Perugini ha ottenuto il suo usato nel 1979. Un amico era morto e lui la comprò dalla madre del ragazzo. Nel corso degli anni, ha posseduto quattro Shovelhead. “Tutte quelle che ho comprato le ho pagate non più di 2.500 dollari. Una l’ho portata a casa in una carriola”, ha detto.
La sua prima moto a 16 anni potrebbe essere stata una Honda CL350, ma è la Shovelhead che ha venerato per decenni. “Mi piace solo il suono. Hanno un suono diverso dal motore Evolution”, ha detto Perugini.
Il motore Shovelhead era un bicilindrico a V usato da Harley-Davidson dal 1966 al 1985. Tra il 1966 e il 1978, aveva una cilindrata di 1.208cc/74 pollici cubici. Nel 1978 fu introdotta una versione Shovelhead da 1.340cc/82 pollici cubici, e il motore più piccolo continuò ad essere disponibile fino al 1981. Il motore Evolution (o “Evo”) fu introdotto nel 1984 e aveva anch’esso 1.340cc. È durato fino al 2000.
Perugini è ben consapevole della reputazione di Harley-Davidon durante gli anni della AMF, ma ha detto: “Non ho mai avuto problemi con le AMF che ho avuto. Sono abbastanza affidabili. Non quanto la Evo.”
Rose racconta la stessa storia della moto che ha comprato nuova nel febbraio 1979. “Mi ha trattato bene. È stata praticamente senza problemi; davvero non ha avuto un problema”, ha detto, anche se i sollevatori congelati hanno dovuto essere risolti all’inizio. Cinque anni fa è stata necessaria anche una ricostruzione della parte superiore.
Rose ha portato la sua FXE (la “E” si riferisce all’avviamento elettrico, un miglioramento del kickstarter della moto di Perugini) alla Laconia Motorcycle Week nel New Hampshire una dozzina di volte nel corso degli anni e ci ha fatto 32.359 miglia.
“È comoda. Ti ci trovi bene. Si guida benissimo. Ora non la porterei in autostrada. Non è una buona moto da autostrada”, ha detto. E non ha alcun interesse a separarsene. “Probabilmente finirò per guidarla fino alla mia morte. Non ho intenzione di preoccuparmene troppo dopo.”
Perugini ha detto che una volta ha considerato di sbarazzarsi del suo Shovelhead – nel 2000. “Stavo per venderla”, ha detto, ricordando che poi ha deciso di fare un restauro completo “fino al telaio. Mentre ci stavamo lavorando, naturalmente te ne innamori.”

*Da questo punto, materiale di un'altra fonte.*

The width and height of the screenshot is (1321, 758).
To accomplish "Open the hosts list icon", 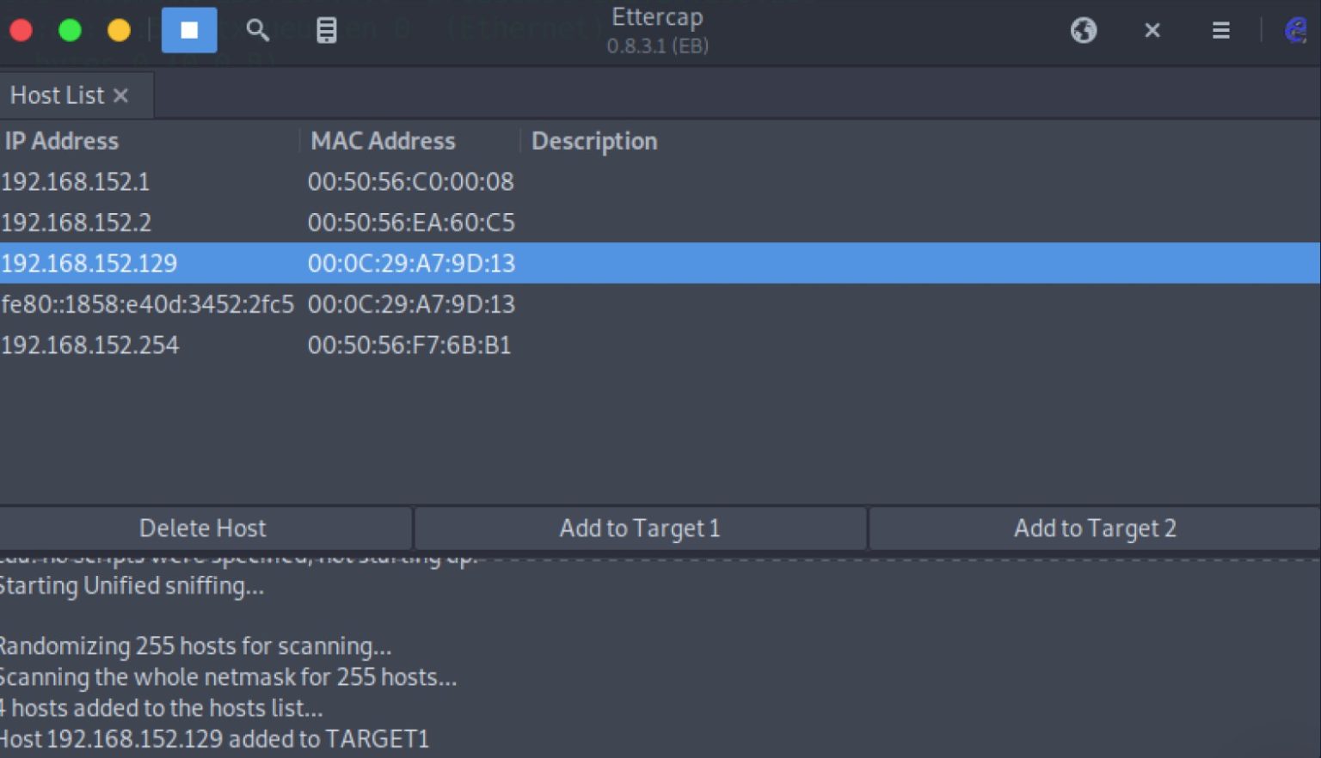I will click(326, 30).
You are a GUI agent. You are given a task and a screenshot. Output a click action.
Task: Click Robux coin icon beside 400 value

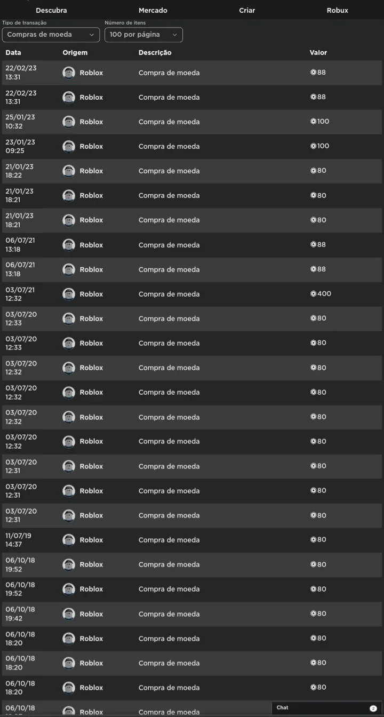(x=314, y=294)
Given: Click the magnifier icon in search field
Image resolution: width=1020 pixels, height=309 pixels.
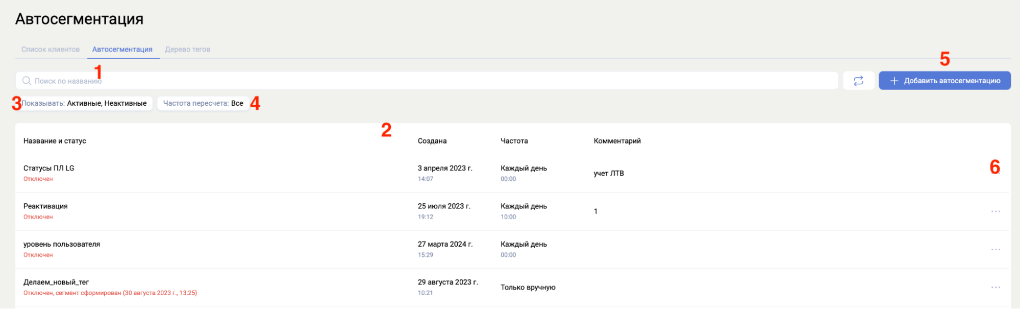Looking at the screenshot, I should point(27,81).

Questo ha portato al voto che se l’avesse guidata più di una volta al mese dopo il completamento, l’avrebbe tenuta. L’ha fatto. La moto è stata verniciata in Dodge Challenger “jazz blue” con una stella sul serbatoio della benzina. “Ha un colore metallico, quindi è un po’ scintillante. La stella polare è ciò che riproduce. Sono cattolico e volevo qualcosa di simile alla croce”, ha detto.
Perugini l’ha guidata solo due volte in questa stagione. “Mi sono rivelato un cavaliere del fair weather. Ero solito cavalcare con ogni tipo di tempo”, ha detto. “Ora se c’è troppo vento o fa troppo caldo…”
Perugini potrebbe tenerla finché scalcia, anche per via di sua moglie, Beth. “Probabilmente l’avrei venduta quattro anni fa, ma a mia moglie piace molto. Non mi permetterà di venderla”, ha detto.
Dopo aver incontrato Perugini e Rose, e dopo che questa colonna è apparsa nel notiziario “Republican-American”, ho ricevuto una e-mail da Richard Morrison di New Hartford, CT. Possiede una FXE Super Glide del 1976, un altro throwback AMF che ha comprato nuovo.
“Possiedo la moto da allora e mi piace ancora guidarla, anche se non così spesso come una volta. Il motore non è mai stato smontato e la moto in generale non ha mai avuto bisogno di grandi riparazioni. L’ho vestita e ho costruito a mano un certo numero di componenti, come i comandi anteriori personalizzati, ma in generale rimane abbastanza stock, compreso il serbatoio che è stato cambiato sul 99% dei primi Super Glide perché non si adattava all’immagine Harley”, ha scritto.
Il controllo di AMF su Harley-Davidson finì nel 1981 quando i dirigenti Harley-Davidson acquistarono la società, ponendo fine ad anni di macchine inferiori. Se AMF non fosse intervenuta, però, il marchio che continua ancora oggi – essendo stato fondato nel 1903 – potrebbe non esistere.
(Una versione più breve di questa colonna è stata originariamente pubblicata sul “Republican-American” il 30 luglio 2016.)